··· Extracted records ···
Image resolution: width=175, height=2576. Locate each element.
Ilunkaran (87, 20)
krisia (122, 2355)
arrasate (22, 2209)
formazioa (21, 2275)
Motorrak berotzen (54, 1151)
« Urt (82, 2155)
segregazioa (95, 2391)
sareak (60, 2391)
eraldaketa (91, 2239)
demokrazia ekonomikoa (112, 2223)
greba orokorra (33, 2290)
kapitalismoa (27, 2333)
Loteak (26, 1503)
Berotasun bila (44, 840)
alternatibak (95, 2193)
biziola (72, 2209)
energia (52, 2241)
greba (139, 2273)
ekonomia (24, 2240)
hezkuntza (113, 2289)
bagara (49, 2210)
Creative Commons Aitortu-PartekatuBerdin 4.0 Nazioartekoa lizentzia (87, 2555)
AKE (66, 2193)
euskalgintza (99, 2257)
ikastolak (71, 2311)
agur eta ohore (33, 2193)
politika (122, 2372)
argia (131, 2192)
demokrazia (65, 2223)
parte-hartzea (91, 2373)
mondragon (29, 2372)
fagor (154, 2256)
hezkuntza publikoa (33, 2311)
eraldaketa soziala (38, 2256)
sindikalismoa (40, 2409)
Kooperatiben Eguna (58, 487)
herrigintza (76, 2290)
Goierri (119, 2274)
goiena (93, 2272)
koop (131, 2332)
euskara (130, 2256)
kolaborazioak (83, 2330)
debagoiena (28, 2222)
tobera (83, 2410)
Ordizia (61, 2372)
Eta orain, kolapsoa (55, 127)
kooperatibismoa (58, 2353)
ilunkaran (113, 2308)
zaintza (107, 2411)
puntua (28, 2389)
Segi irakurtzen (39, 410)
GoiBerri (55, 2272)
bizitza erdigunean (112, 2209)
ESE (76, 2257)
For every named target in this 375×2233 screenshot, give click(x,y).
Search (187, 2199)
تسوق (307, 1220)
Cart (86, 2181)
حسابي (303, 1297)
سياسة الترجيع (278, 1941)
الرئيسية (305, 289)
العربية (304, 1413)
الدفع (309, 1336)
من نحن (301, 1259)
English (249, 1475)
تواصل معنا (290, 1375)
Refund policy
···
··· Extracted records ···
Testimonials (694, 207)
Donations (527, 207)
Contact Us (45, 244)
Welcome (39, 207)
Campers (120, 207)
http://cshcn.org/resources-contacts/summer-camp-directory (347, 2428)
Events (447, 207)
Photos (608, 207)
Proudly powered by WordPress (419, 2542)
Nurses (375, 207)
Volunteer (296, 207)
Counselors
···
··· Extracted records ···
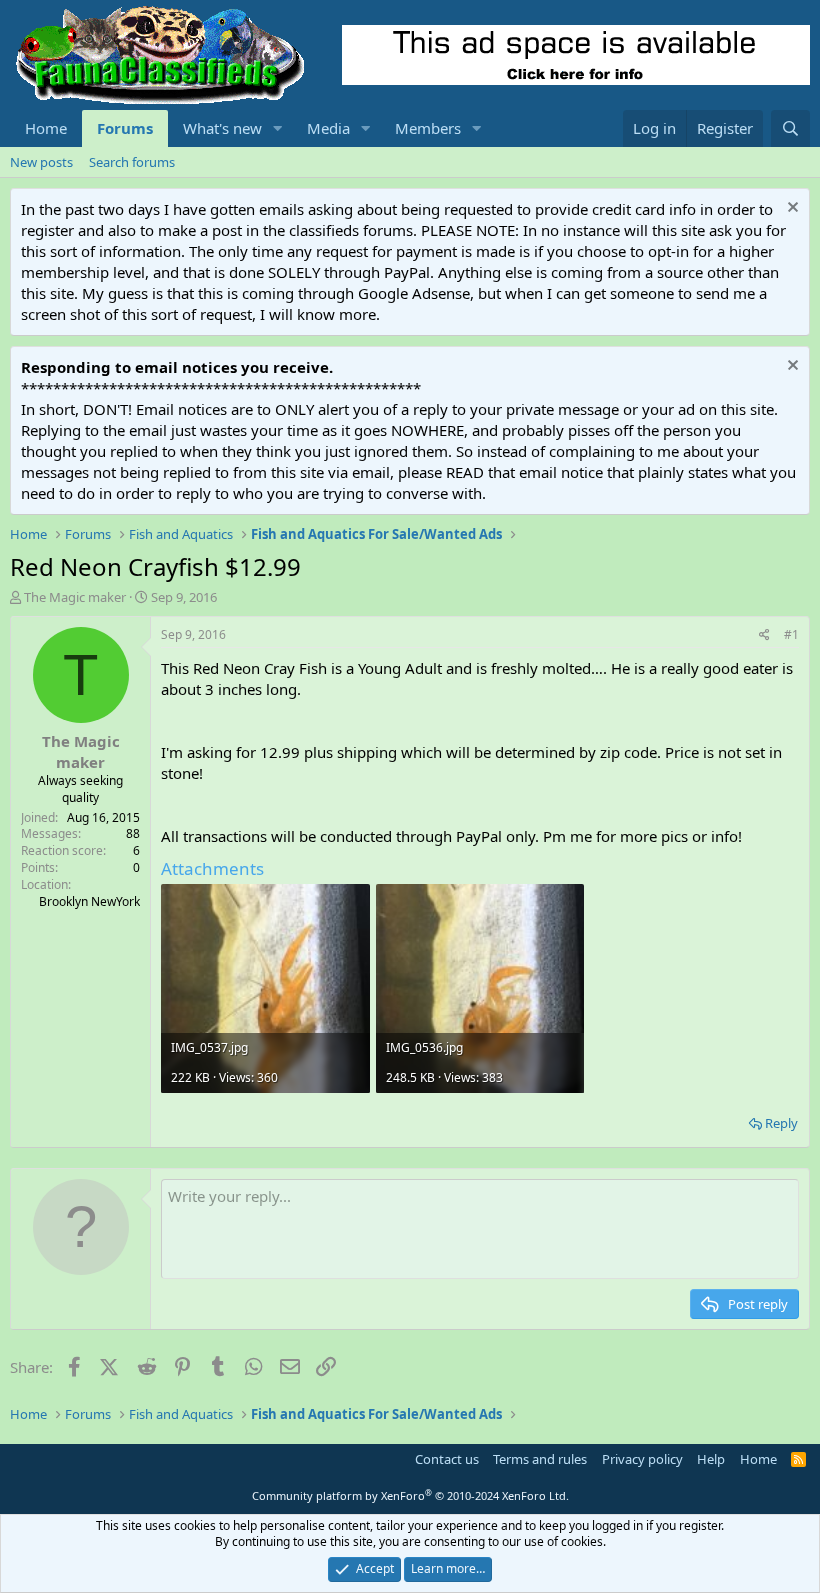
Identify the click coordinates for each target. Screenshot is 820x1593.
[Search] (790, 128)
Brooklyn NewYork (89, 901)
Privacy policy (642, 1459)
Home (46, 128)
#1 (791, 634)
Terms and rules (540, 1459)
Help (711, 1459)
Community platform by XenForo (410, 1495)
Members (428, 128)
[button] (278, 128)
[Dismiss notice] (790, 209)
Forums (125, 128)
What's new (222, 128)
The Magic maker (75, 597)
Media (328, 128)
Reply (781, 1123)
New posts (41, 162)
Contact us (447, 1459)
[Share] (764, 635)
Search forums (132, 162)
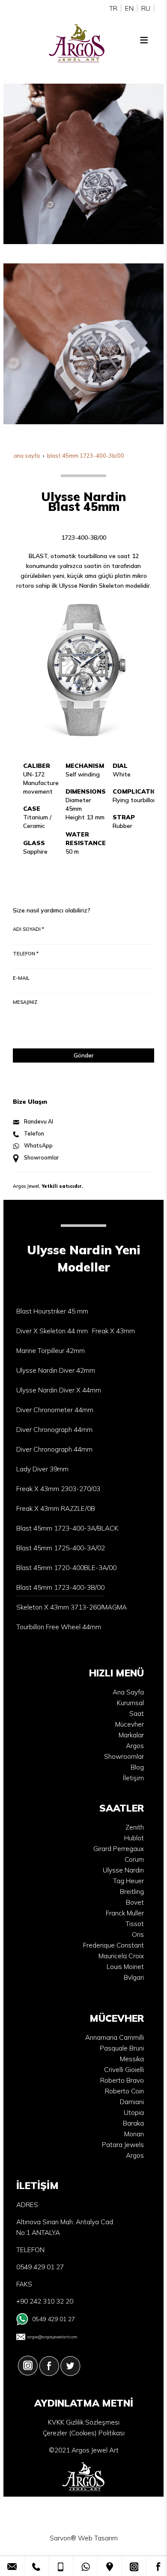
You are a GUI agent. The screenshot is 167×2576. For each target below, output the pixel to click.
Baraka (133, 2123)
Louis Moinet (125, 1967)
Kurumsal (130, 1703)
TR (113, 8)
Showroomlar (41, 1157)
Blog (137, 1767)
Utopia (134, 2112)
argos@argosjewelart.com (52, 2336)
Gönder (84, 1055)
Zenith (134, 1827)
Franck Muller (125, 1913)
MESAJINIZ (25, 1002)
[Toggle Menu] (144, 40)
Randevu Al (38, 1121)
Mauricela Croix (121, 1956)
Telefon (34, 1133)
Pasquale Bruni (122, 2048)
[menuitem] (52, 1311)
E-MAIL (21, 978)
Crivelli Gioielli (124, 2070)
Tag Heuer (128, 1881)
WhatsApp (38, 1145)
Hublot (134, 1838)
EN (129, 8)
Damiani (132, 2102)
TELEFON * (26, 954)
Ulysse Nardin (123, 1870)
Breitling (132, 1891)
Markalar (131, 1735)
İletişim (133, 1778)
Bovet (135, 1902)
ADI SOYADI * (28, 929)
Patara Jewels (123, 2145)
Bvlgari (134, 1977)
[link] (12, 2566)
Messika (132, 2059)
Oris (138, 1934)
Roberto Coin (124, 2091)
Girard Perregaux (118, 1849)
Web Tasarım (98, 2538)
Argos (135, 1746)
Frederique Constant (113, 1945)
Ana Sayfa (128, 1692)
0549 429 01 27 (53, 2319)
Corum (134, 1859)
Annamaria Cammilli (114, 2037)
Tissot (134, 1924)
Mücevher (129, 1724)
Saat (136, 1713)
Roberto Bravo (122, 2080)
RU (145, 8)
···
Task prompt: Extract the lines of the preceding material that run from the line with "GoiBerri (55, 2272)" through the line with "Refund policy", inclusive, reproducing them exactly and adding nothing.

Output for this task:
GoiBerri (55, 2272)
bizitza erdigunean (112, 2209)
ESE (76, 2257)
For every named target in this 375×2233 screenshot, give click(x,y).
Search (187, 2199)
تسوق (307, 1220)
Cart (86, 2181)
حسابي (303, 1297)
سياسة الترجيع (278, 1941)
الرئيسية (305, 289)
العربية (304, 1413)
الدفع (309, 1336)
من نحن (301, 1259)
English (249, 1475)
تواصل معنا (290, 1375)
Refund policy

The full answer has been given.